### INPUT
=== Section Start ===

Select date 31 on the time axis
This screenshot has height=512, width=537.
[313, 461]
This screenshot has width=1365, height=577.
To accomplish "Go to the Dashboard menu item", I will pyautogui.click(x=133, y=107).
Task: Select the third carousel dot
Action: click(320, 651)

=== Section End ===
=== Section Start ===

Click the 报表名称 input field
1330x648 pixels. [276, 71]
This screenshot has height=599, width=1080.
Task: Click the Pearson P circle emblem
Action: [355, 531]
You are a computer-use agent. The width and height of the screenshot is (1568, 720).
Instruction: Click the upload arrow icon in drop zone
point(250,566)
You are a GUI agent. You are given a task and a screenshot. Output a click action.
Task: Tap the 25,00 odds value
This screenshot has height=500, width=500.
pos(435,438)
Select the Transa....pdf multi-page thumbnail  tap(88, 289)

=== Section End ===
=== Section Start ===

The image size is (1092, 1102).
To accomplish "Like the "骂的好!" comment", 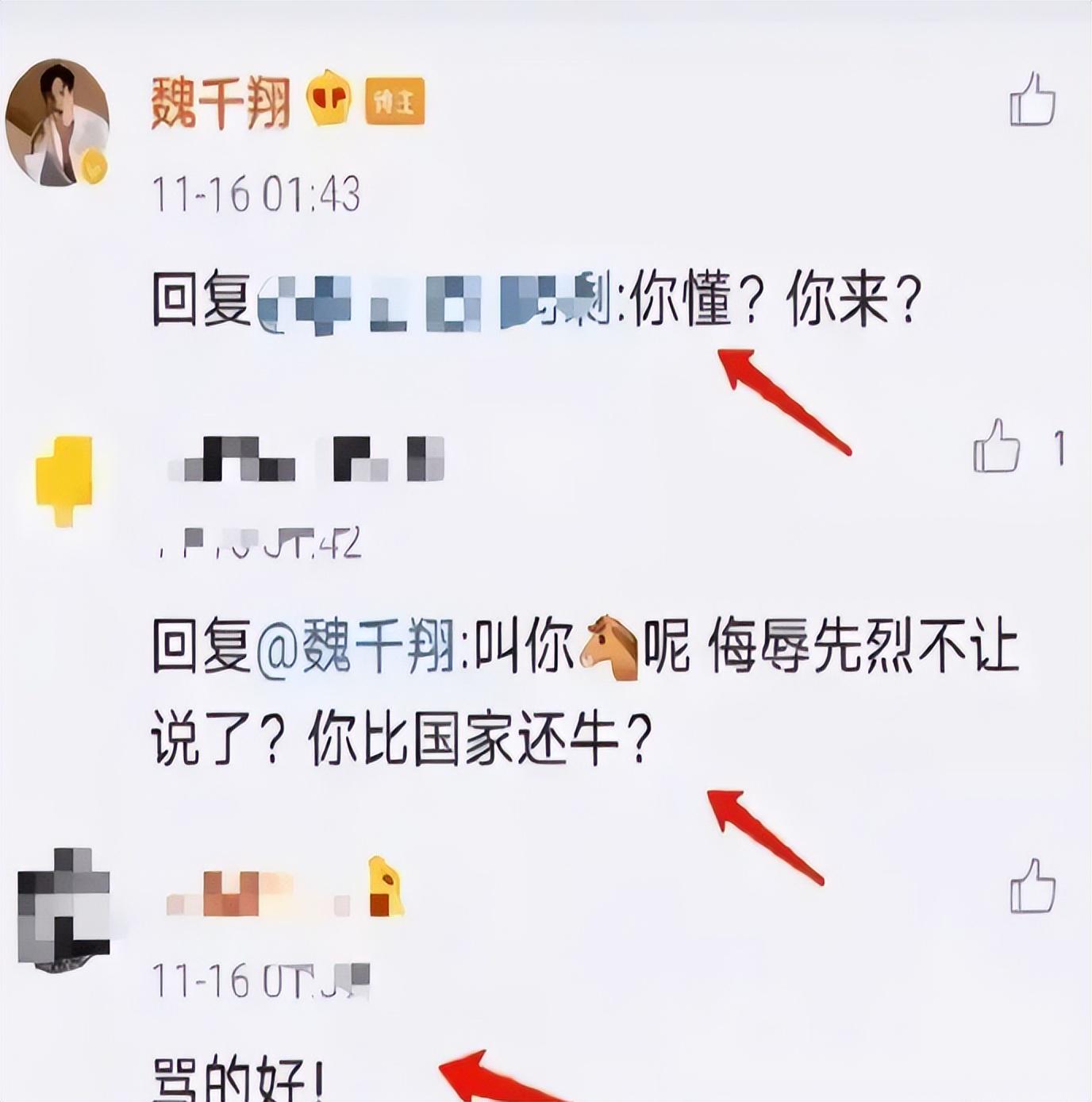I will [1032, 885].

=== Section End ===

### WHAT YOU WILL DO
The answer is the run of lines above from the line containing "This screenshot has height=500, width=500." through the line containing "Select the Transa....pdf", copied exactly and alone.

### OUTPUT OF THE TASK
This screenshot has height=500, width=500.
pos(435,438)
Select the Transa....pdf multi-page thumbnail  tap(88, 289)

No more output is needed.